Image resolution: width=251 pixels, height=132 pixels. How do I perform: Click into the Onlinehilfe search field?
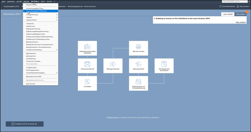(234, 2)
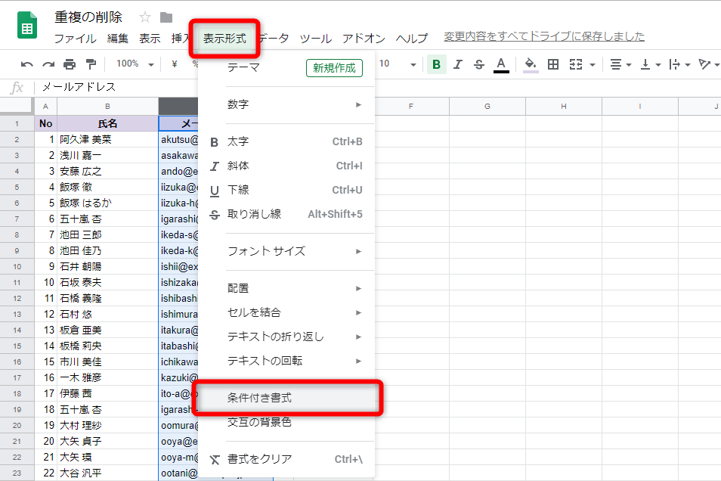The image size is (721, 481).
Task: Select the Bold formatting icon
Action: click(436, 65)
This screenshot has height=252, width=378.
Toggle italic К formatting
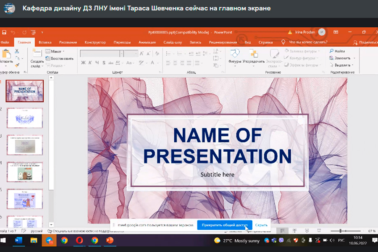pos(90,63)
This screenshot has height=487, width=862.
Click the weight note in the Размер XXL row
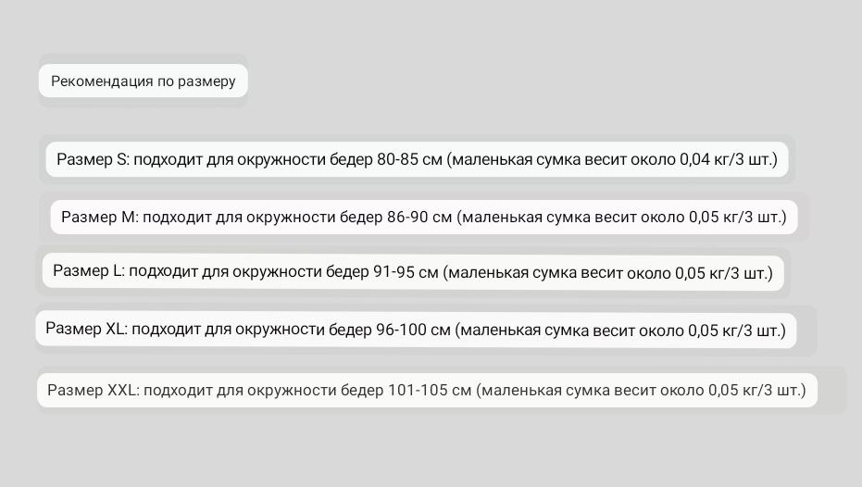641,391
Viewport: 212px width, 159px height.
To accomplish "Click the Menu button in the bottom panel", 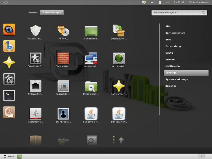I will click(9, 156).
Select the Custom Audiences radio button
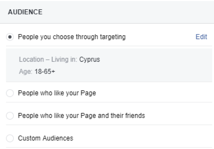 (10, 138)
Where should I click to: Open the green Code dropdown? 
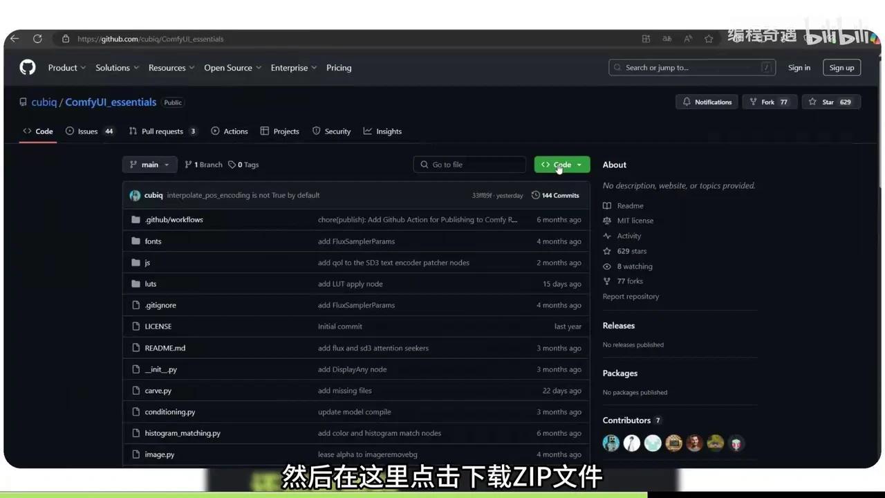tap(561, 164)
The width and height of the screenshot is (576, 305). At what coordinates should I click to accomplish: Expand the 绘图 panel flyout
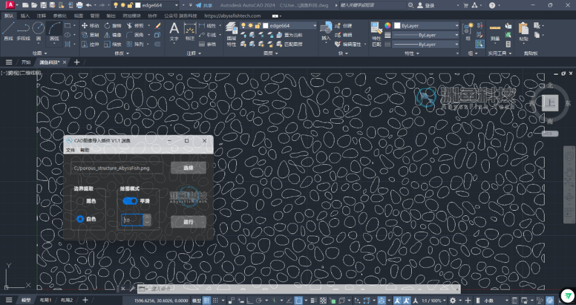37,53
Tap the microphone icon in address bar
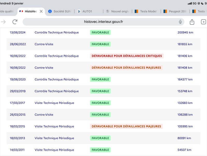 point(180,22)
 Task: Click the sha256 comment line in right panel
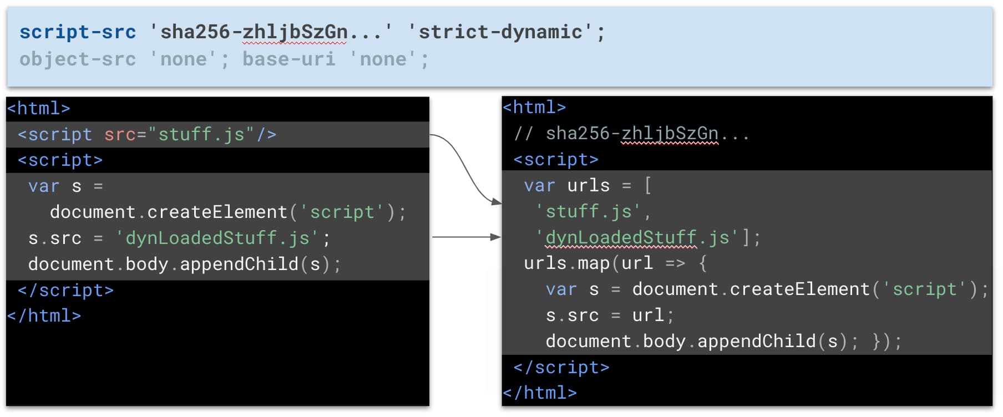[631, 134]
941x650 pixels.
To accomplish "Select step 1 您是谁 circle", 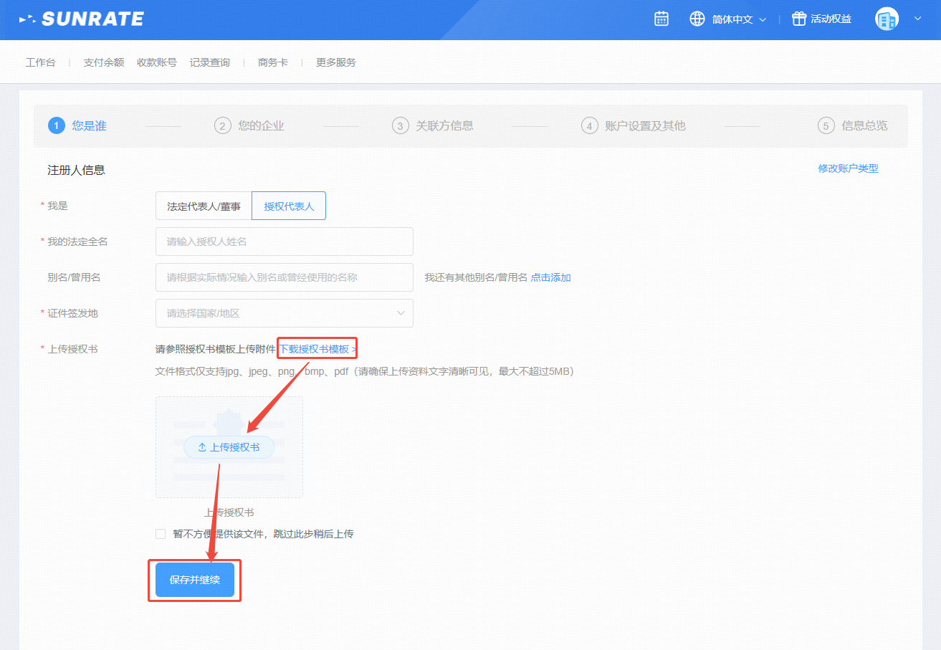I will pos(57,125).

+-------+

The required output is the exact run of lines from the start of the records through the line containing "This screenshot has height=252, width=378.", both ends included, with no pictures.

Image resolution: width=251 pixels, height=132 pixels. How do I perform: Click into the Onlinehilfe search field?
(234, 2)
The image size is (721, 481).
Task: Select the Bold formatting icon
Action: click(436, 65)
This screenshot has height=252, width=378.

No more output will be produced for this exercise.